また、各ライフラインがとりあえずの復旧をした時期について下表に示す。
このように概括的にみると、各施設の被害のポイントが見えてくるが、ここではさらに各都市施
設において「本格的な復興にあたり考慮された事項は何か?」を見ていくこととしたい。
表1 ライフラインの復旧時期
施設名
復旧時期
電力(関西電力)
1995年 1 月23日
通信(NTT)
1995年 1 月31日
ガス(大阪ガス)
1995年 4 月11日
水道(神戸市水道局)
1995年 4 月17日
下水道(神戸市下水道局)
1995年 4 月20日
2 ライフライン復旧・復興の共通した考え方
ライフラインは概ね土木施設、電気・機械設備などハードなものを運営するソフト的な管理技術
からなる。土木施設については、橋梁、盛土、擁壁、コンクリートなど共通する部分が多く、土木
学会が1995年 5 月の一次提言、1996年 7 月の二次提言において、土木構造物については 2 段階の地
震動を考慮することが定められた。
91
① 構造物の供用期間内に 1 ~ 2 度発生する地震動(L1)
② 大規模なプレート境界地震や内陸型地震のように供用期間内に発生する確率は低いが大規模
な地震動(L2)
これに基づき、「道路橋示方書」が改訂され、水道や下水道の耐震工法指針が改訂になった。構
造物はより一層の耐震性の強化が図られることになった。
今回、初動体制には多くの問題を残した。ライフライン関係者の多くが同時に被災者であるこ
と、対策本部となる建築物が被災し資料が失われることがあること、コンピュータなどのバック
アップ、など普段からの地震への備えが重要であることが改めて認識された。このような教訓を得
て、多くの企業体でマニュアルの整備が行われた。
さらに各事業者とも多くの応援を得て復旧することができた。この応援受け入れまたは支援隊の
派遣についてノウハウが必要で、阪神淡路大震災からルール化が行われた。
電気・通信・水道などは、施設そのものを耐震化するだけでなく、ループ化やバックアップによ
り地震被害を軽減することができる。施設的な被害に対して、機能低下を最小限に抑えるため、こ
のような計画的な施設配置が重要である。
地中構造物は街路など街づくりと密接に関係するため、各自治体との連携を強め、災害に強い街
づくりに合わせた施設配置を計画する必要がある。
共同溝などが利用できる場合は、メリットを勘案しながらこれに参画することも一つの方策であ
る。
3 電力
電力システムは 1 月23日に応急送電を完了して以降は本格的な復旧・復興が行われた。その基本
的な考え方としては、①早期復旧が必要な施設は現行基準に基づいて復旧する、②耐震面で補強の
必要が生じた場合はその時点で補強をおこなう、③地域の復興計画との協調を図る、である。

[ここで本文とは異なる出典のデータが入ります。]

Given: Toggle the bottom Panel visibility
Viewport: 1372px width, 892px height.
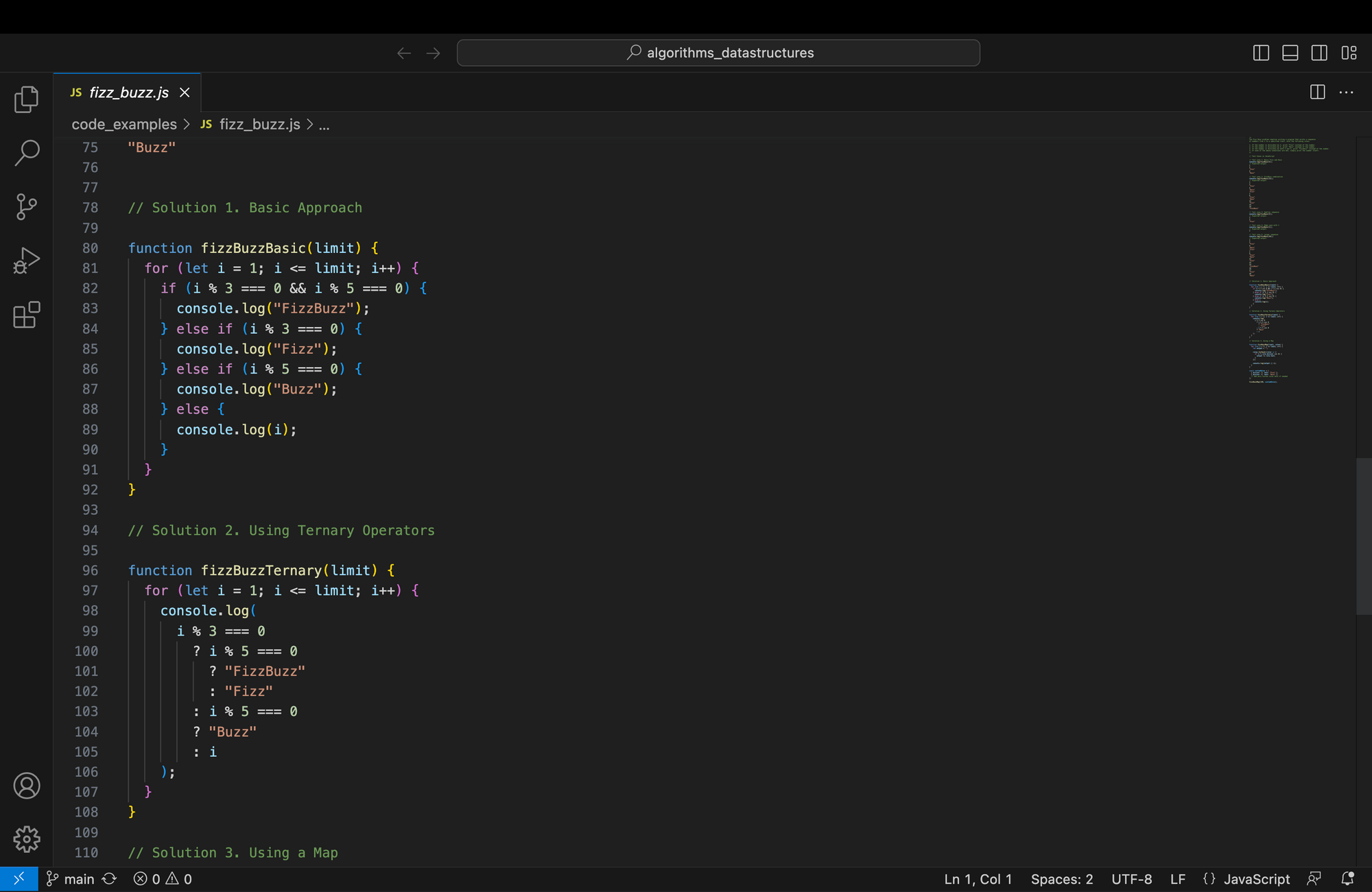Looking at the screenshot, I should tap(1290, 52).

さらに復旧活動のソフト面についても、「迅速な復旧」のために以下のような課題が提起されて
いる。
① 初期対応体制の見直し・・・国、自治体との情報連絡
② 資機材・要員の確保・・・他社からの応援受け入れに伴うシステム確立
③ 送電再開時の安全確保対策・・・家屋・ビル等の被害が認められる地域での安全確認に対す
る対応方針の周知
④ 平常時の防災訓練・教育・・・他のライフラインや道路交通途絶を考慮した訓練
4 通信
4.1 復興の方針
NTT西日本では、通信システムに関する阪神淡路大震災の復興方針として、①マルチメディア時
代を展望したアクセス網の光化、②災害に強い通信ネットワークを目指した地下化の推進、③通信
センターの分散、を掲げ、5 ヵ年計画で進めることになった。
4.1.1 各都市の復興とあわせてビジネスエリア、住宅エリアそれぞれについてマルチメディアイ
ンフラの構築を全国に先駆けて進めることとした。
4.1.2については、今回の地震で地下施設に被害が少なかったことから、今後、積極的に地下化を
92
進めていくことにしたものである。
4.1.3については、社員自身が被災者になったため、緊急対応に少なからぬ影響があった。従っ
て、大都市エリアでは交換ポイントをAセンター。Bセンターの 2 ヶ所に分散し、かつ予備交換機
を備えることで、異常となったセンターの重要加入者(警察、消防、行政、学校など)の通信を他
のセンターの予備交換機に切り替え、被害を最小化する。
また、公衆電話をA、Bに振り分けることでリスクの分散を図り、加入者回線は光ケーブルでと
う道内をループ化することで信頼性を確保する。
4.2 今後の防災対策
通信システムは、地震の被害を免れることはできず、サービスの中断、アクセス系について被災
状況の把握に長時間を要するなど課題を残したが、通信建物が堅牢であったこと、装置の固定など
耐震対策が機能したこと、中継伝送路のループ化など冗長設計が機能したこと、設備の遠隔オペ
レーションが機能したことなど、ネットワーク全体としては機能を確保することができた。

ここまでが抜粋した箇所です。